Give back every line of the material below exactly, but no images.

·····

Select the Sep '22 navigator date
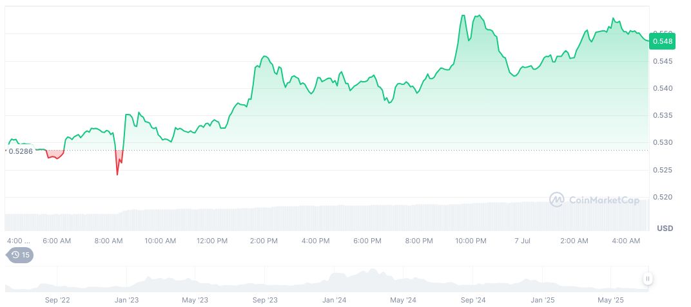Viewport: 691px width, 307px height. [x=57, y=300]
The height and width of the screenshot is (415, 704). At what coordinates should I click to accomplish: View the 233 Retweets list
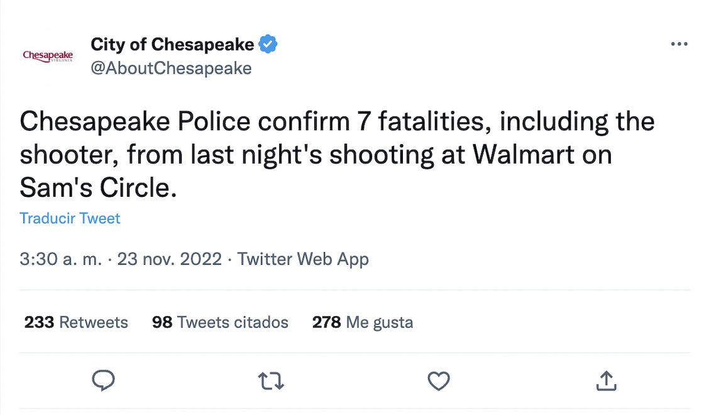(x=76, y=323)
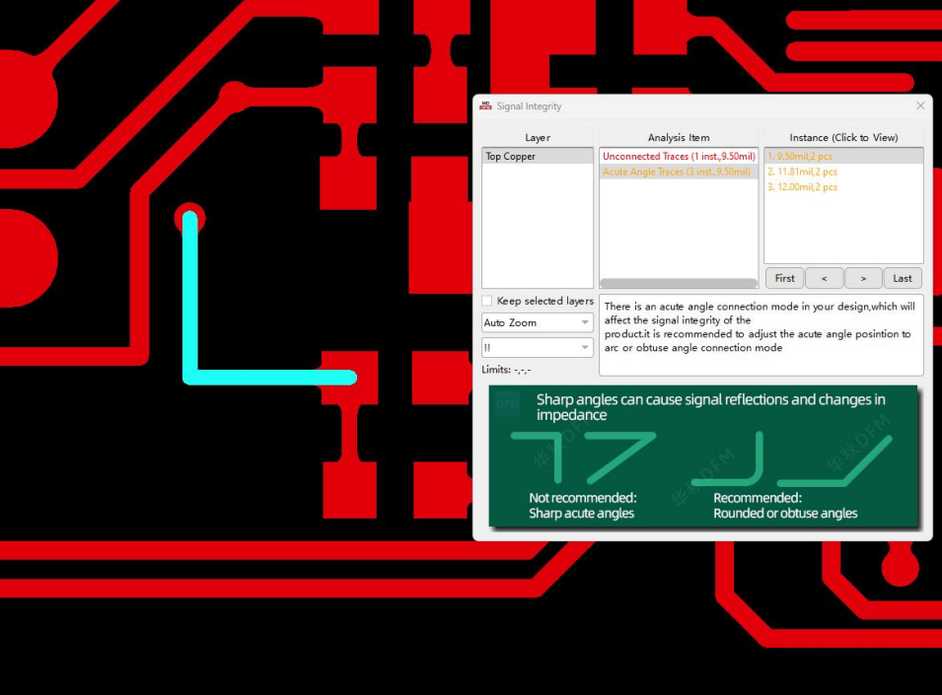Click the acute angle description text box
This screenshot has width=942, height=695.
click(761, 334)
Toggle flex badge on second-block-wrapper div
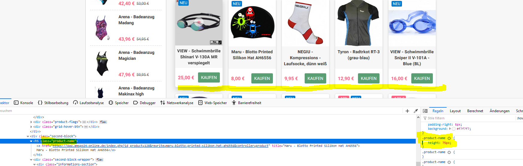 click(99, 160)
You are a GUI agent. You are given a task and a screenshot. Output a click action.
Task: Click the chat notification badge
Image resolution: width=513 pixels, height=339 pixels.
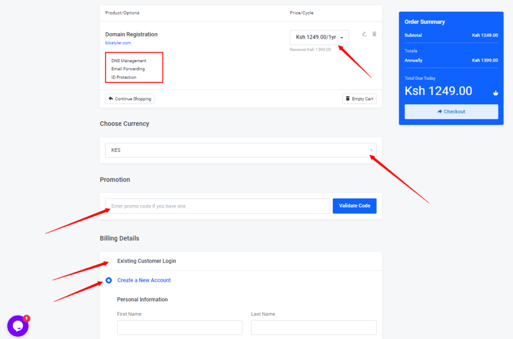[27, 318]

·····

### Output for this exercise
Select the Sep '22 navigator date
Viewport: 691px width, 307px height. [x=57, y=300]
The height and width of the screenshot is (415, 704). At what coordinates should I click to accomplish: View the 233 Retweets list
(x=76, y=323)
Click the acute angle description text box
This screenshot has width=942, height=695.
click(761, 334)
Toggle flex badge on second-block-wrapper div
 click(99, 160)
You are a GUI agent. You are given a task and a screenshot. Output a click action.
Task: Click the chat notification badge
Image resolution: width=513 pixels, height=339 pixels.
[27, 318]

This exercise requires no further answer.